Current treatments for asthma, while reducing exacerbations in a subset of patients by focusing on airway inflammation, do not eliminate them. Asthma exacerbations are a significant cause of morbidity and mortality in asthma as they can lead to airway injury, lung function decline and death. Exacerbations in more severe asthmatics are of particular concern, as health care costs and lost productivity account for $21 billion/year in US annual health care expenditures. There is no current innate immune modulator for the treatment of asthma. Thus, there is a critical need to develop new therapies to be used in the treatment of inflammatory lung diseases including asthma. We have discovered small molecules that mimic the effect of an endogenous lung protein, Surfactant Protein A (SP-A), in reducing airway constriction associated with asthma that causes symptoms and exacerbations. SP-A is a natural component of the lining fluid in the lungs and serves as a first line of defense against inhaled insults and pathogens. Many asthma patients have either very low levels of SP-A or damaged SP-A due to the inflammatory environment of the asthma lung. Full-length SP-A delivered directly to the lungs is not feasible due to its size and structure. Our company, RaeSedo Inc., was founded on the principle that we can create custom modifications of the active region of SP-A that are delivered in small peptidomimetic form that have improved pharmacokinetic properties and stability. These SP-A derived peptidomimetics represent a new class of asthma therapeutics. During Phase I, RaeSedo Inc. and the University of Arizona, worked to meet the milestones proposed: Design, synthesize and optimize peptidomimetics and to characterize the bioactivity of the peptidomimetics at specific cellular targets to identify lead compounds.
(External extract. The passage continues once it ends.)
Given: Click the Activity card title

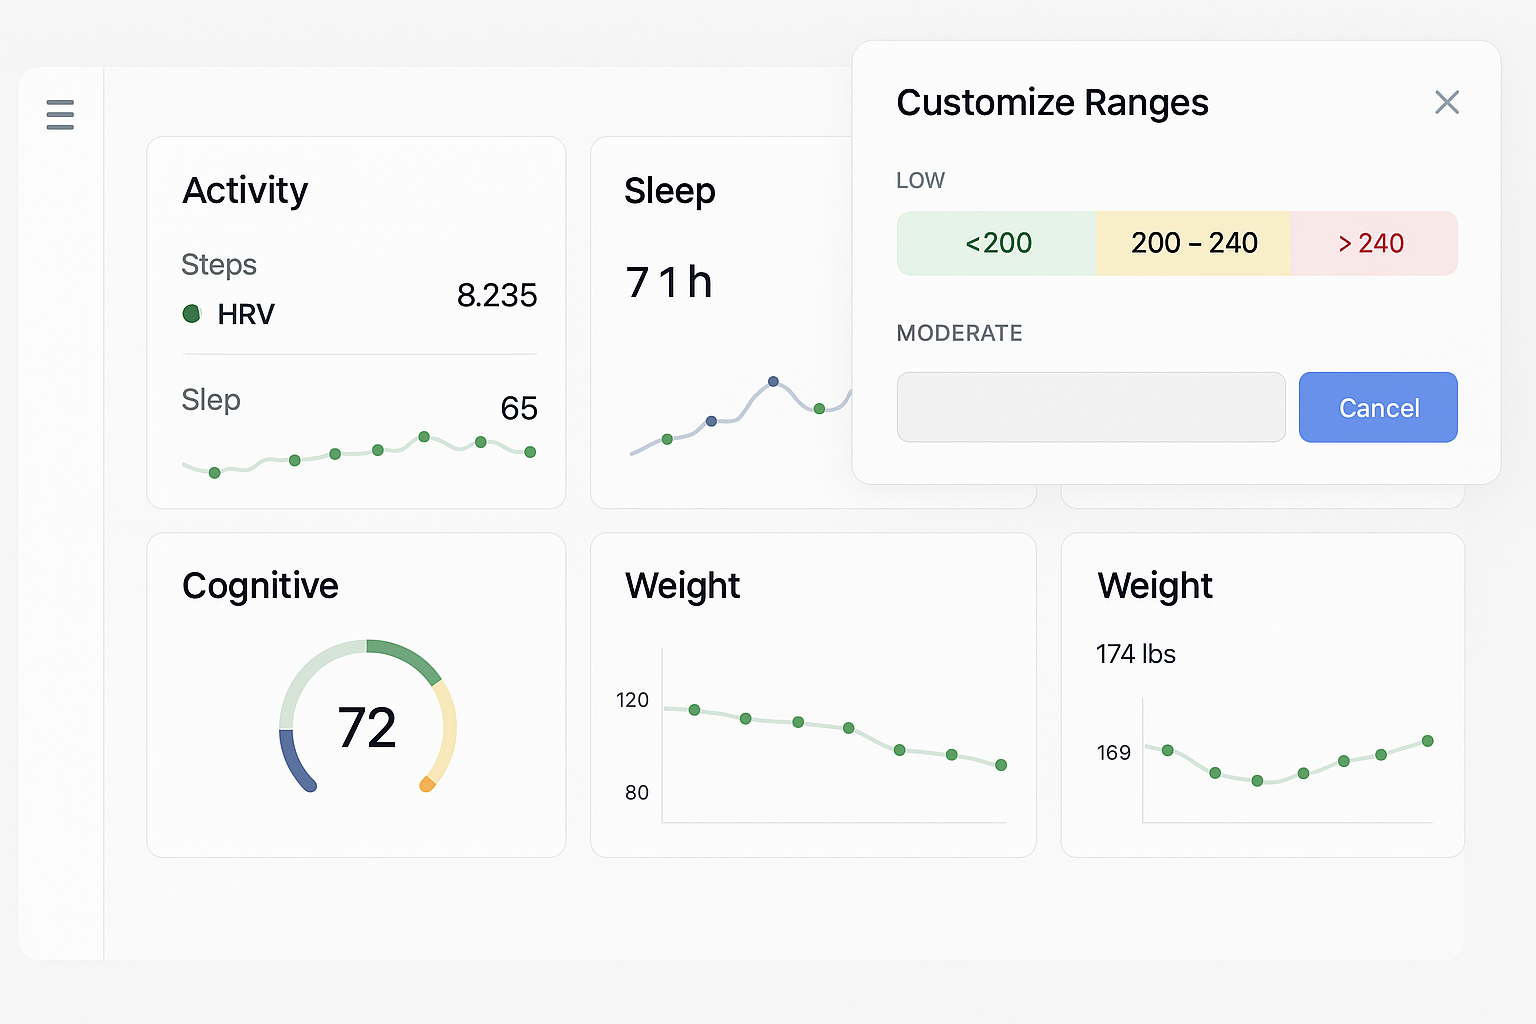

RaeSedo Inc.’s objectives for the Phase II proposal are to advance aerosol development, pharmacology and evaluation of toxicity of our lead compounds (C867 and C892) in two large animal models through collaborations with the University of Arizona and Lovelace Biomedical. The overall goal of this phase II proposal is to demonstrate safety and efficacy in the ragweed sensitized canine model of asthma. If successful, RaeSedo Inc. will be equipped to submit an IND application bringing a new class of asthma therapeutics to the FDA for approval.

当前对哮喘的治疗方法，同时通过关注气道减少患者子集的加重 炎症，不要消除它们。哮喘恶化是发病率和 哮喘的死亡率可能导致气道损伤，肺功能下降和死亡。加重 更严重的哮喘患者特别关心 美国年度医疗保健支出为210亿美元。目前没有先天性免疫调节剂 哮喘的治疗。那是迫切需要开发新疗法以在 包括哮喘在内的炎症性肺部疾病的治疗。我们发现了小分子 模仿内源性肺蛋白表面活性剂蛋白A（SP-A）的作用在还原气道中 与哮喘有关的收缩会导致症状和恶化。 SP-A是自然的 肺中衬里液的成分，是针对遗传伤害的第一道防线 病原体。许多哮喘患者的SP-A水平非常低，或者由于SP-A损坏 哮喘肺的炎症环境。直接传递到肺部的全长SP-A不是 由于其大小和结构而可行。 我们的公司Raesedo Inc.的成立是根据我们可以创建自定义修改的原则 SP-A的活性区域以小胡椒形式进行了改善 药代动力学特性和稳定性。这些SP-A衍生的肽仪代表了一个新类 哮喘治疗。在第一阶段，Raesedo Inc.和亚利桑那大学，努力与 提出的里程碑：设计，合成和优化辣妹并表征 在特定细胞靶标上辣妹的生物活性以鉴定铅化合物。 Raesedo Inc.的 第二阶段提案的目标是提高气溶胶开发，药理学和评估 通过合作，我们的铅化合物的毒性（C867和C892）具有 与亚利桑那大学和Lovelace生物医学。该第二阶段提案的总体目标是 证明哮喘的Ragweed敏感犬模型的安全性和效率。如果成功， Raesedo Inc.将有能力提交IND申请，带来新的哮喘类 对FDA的治疗以供批准。